Draft solutions for the future of South Canterbury’s rivers are expected to be announced in late September, an Environment Canterbury spokesman says.

Orari-Temuka-Opihi-Pareora (Otop) zone water management committee chairman John Talbot said although the group was “still in the process” of formalising a collection of draft solutions, the ideas would be available for consultation in a couple of months.

Otop is analysing solutions for the Pareora, Opihi and Orari Rivers, looking at the water quality, what is leaching into the water from the soil and the amount of water being extracted from the rivers.

While the Otop catchment was one of 10 across Canterbury and other zones were further ahead in the process, ECan could not adapt one plan for the wider Canterbury area because of the differences in each catchment, Mr Talbot said.

For instance, the Otop zone had three hill-fed rivers, unlike other areas that had just one main river.

The catchment solutions were still undecided but would likely involve farmers altering their farming practices, especially in winter, to reduce the leaching of nitrates into the soil and then into the groundwater, he said.

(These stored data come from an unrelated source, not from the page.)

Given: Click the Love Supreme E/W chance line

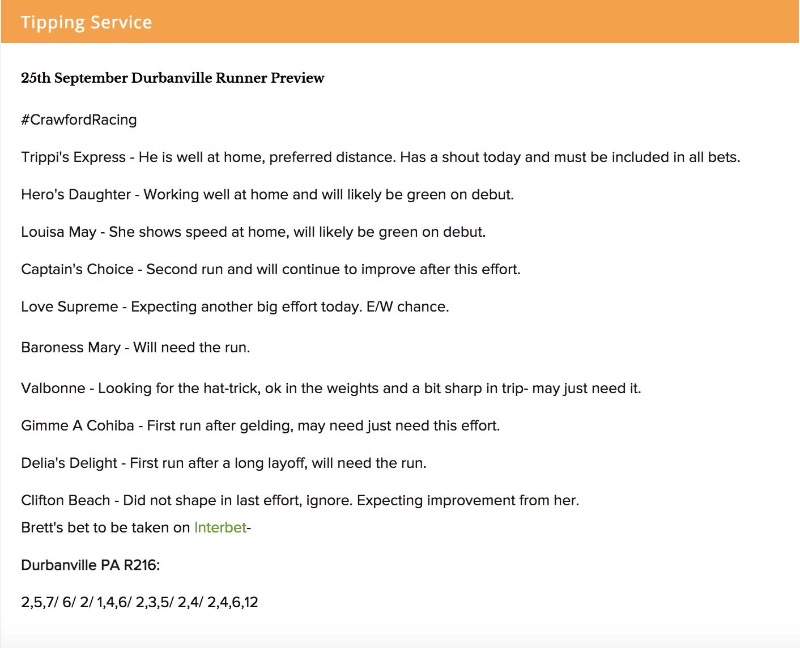Looking at the screenshot, I should tap(235, 307).
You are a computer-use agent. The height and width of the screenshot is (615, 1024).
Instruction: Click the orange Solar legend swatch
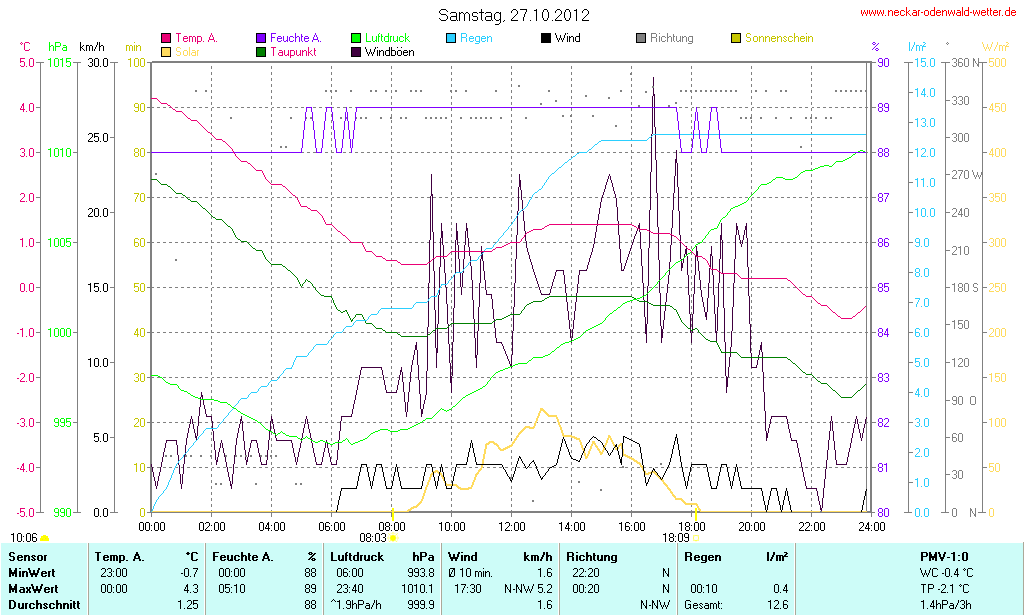coord(166,51)
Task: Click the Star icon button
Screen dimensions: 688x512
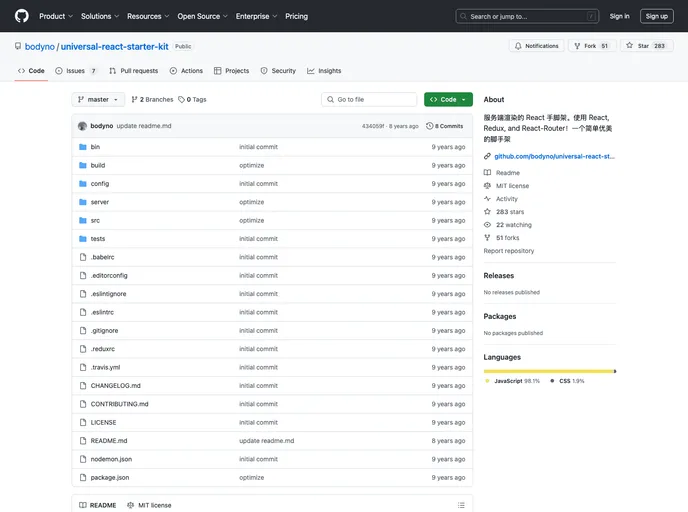Action: pos(629,46)
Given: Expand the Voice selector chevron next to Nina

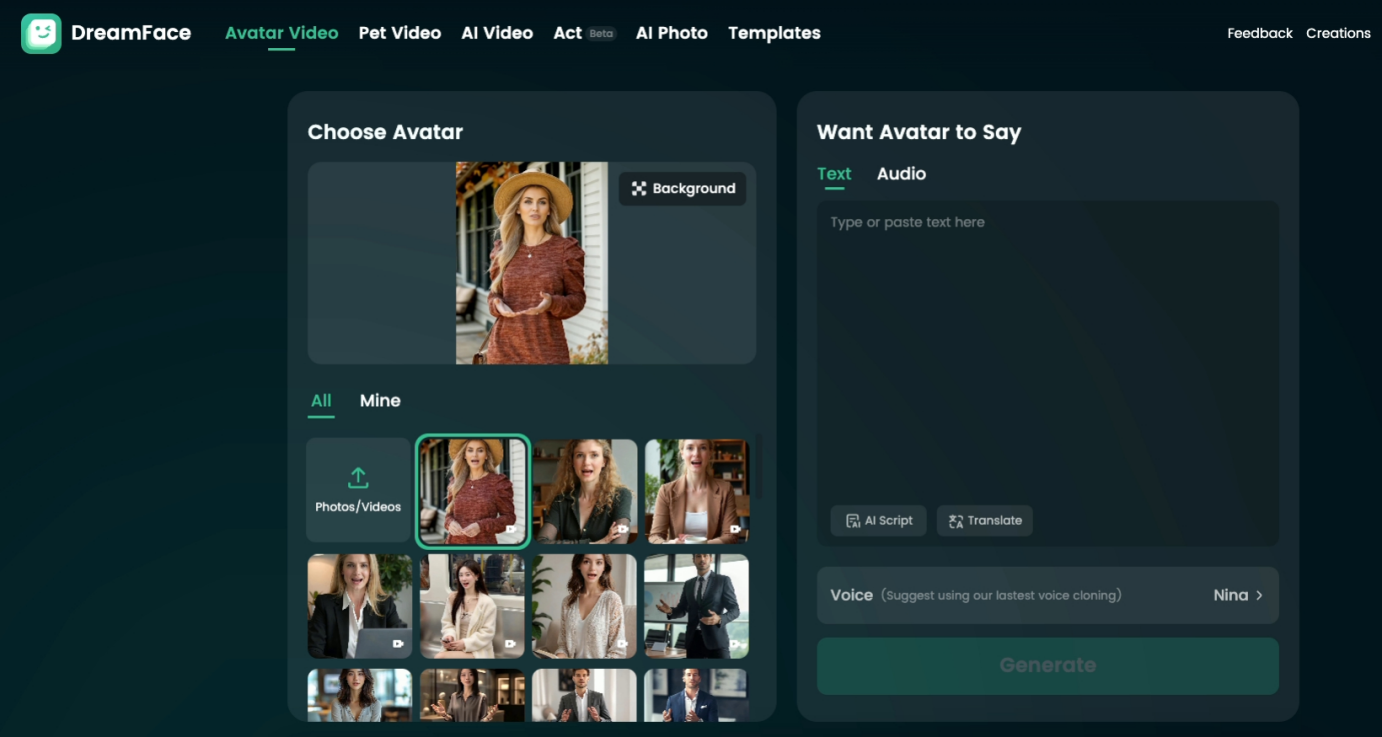Looking at the screenshot, I should pyautogui.click(x=1259, y=595).
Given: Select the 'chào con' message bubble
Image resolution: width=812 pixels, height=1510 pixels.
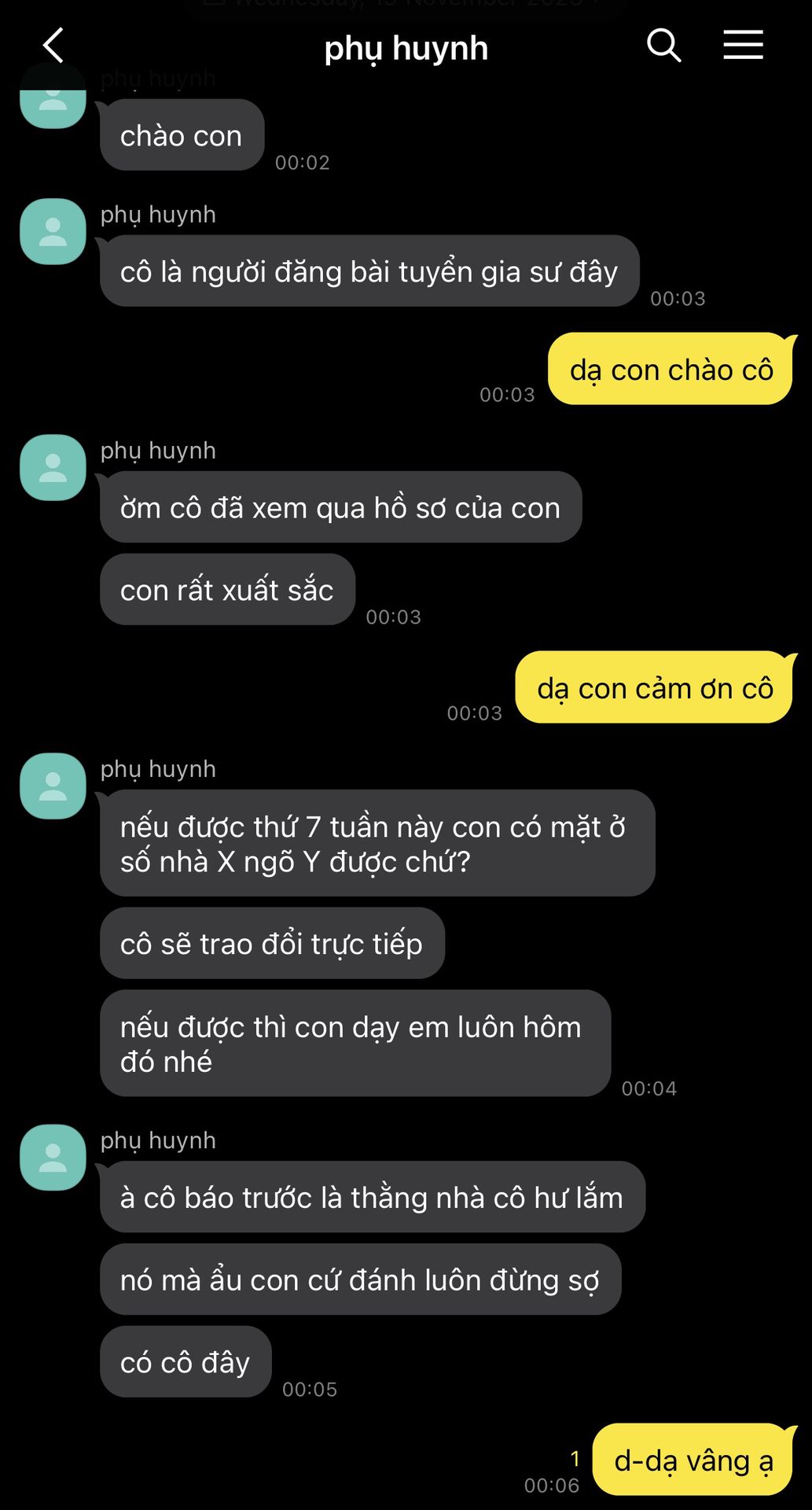Looking at the screenshot, I should point(182,135).

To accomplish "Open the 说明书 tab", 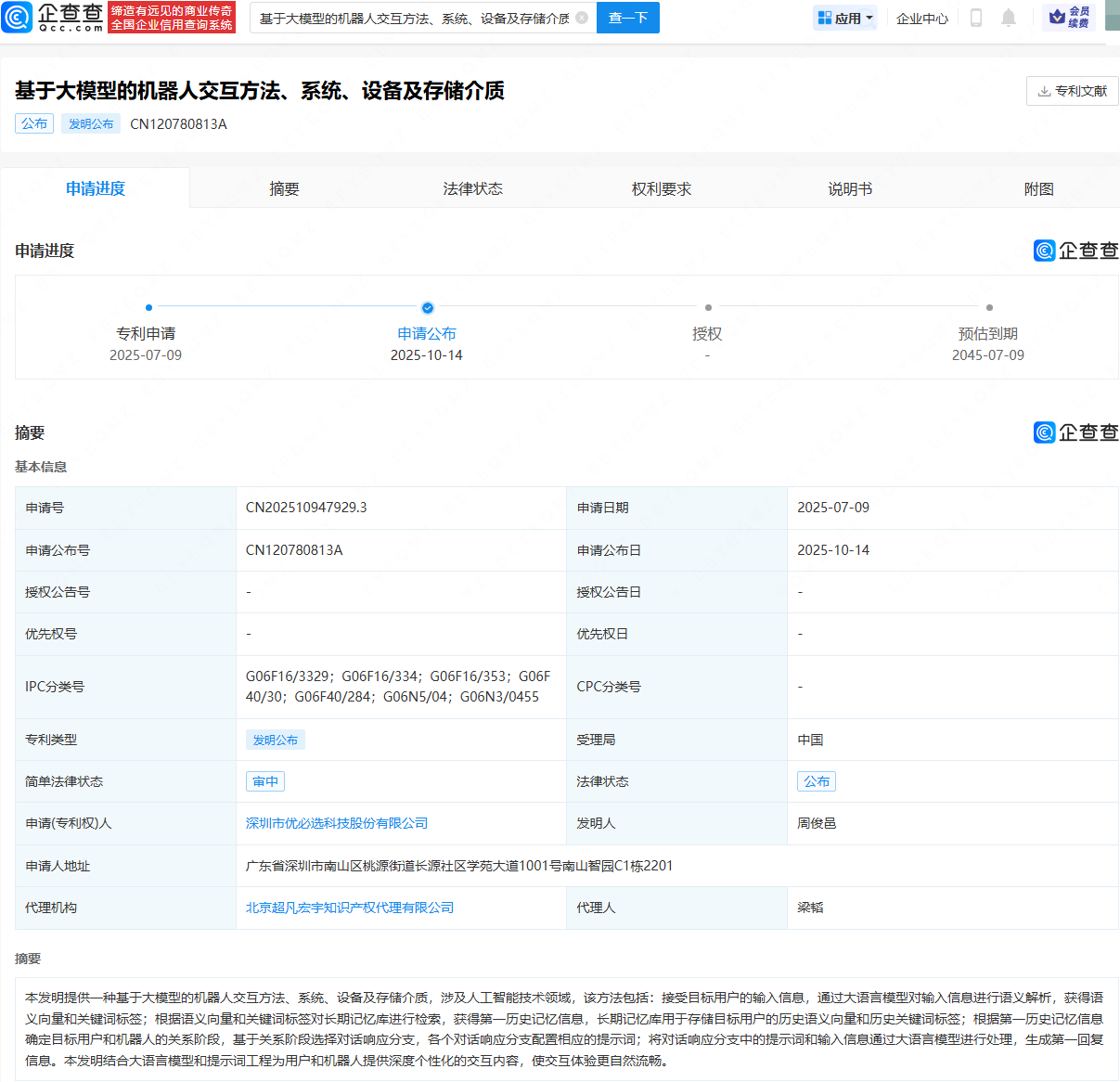I will [849, 188].
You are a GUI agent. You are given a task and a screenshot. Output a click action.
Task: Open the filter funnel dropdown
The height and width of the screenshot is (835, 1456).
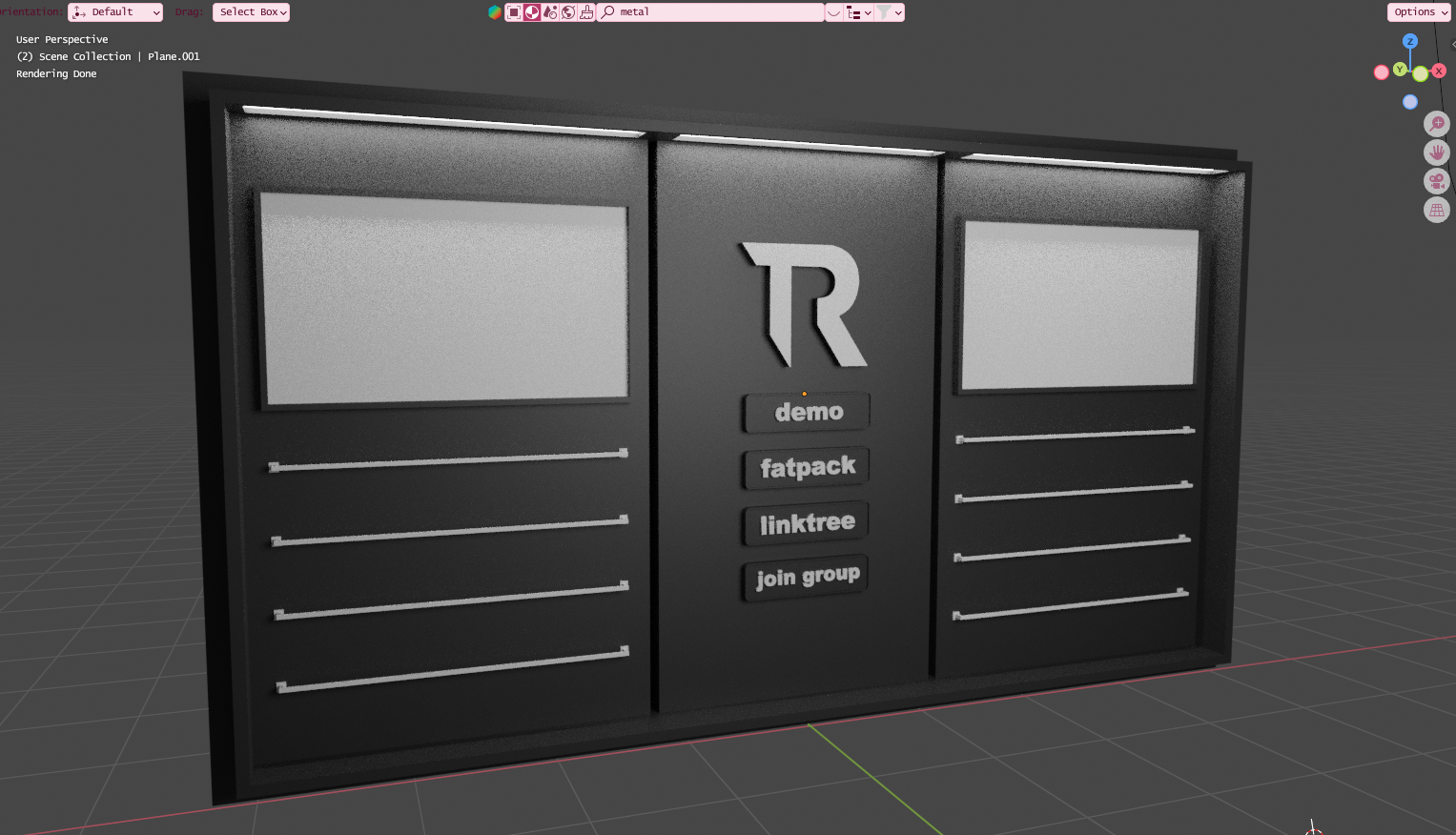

Water extraction was also being analysed, including looking at storage practices so farmers would extract water when the river flow was at a higher level, so it did not affect the rivers as much when the flow was lower, he said.

The process had begun last year after a lot of data collection around the region, as water had “been an issue in Canterbury” for a long time.

Mr Talbot said discussion during meetings among the various groups had been “very civil so far”.

He encouraged South Canterbury residents to be looking out for the draft solutions for consultation, as even those without direct connection to the waterways, such as town residents, would be affected by the plan.

“The waterways have always been a recreation resource – [for] fishing and swimming.”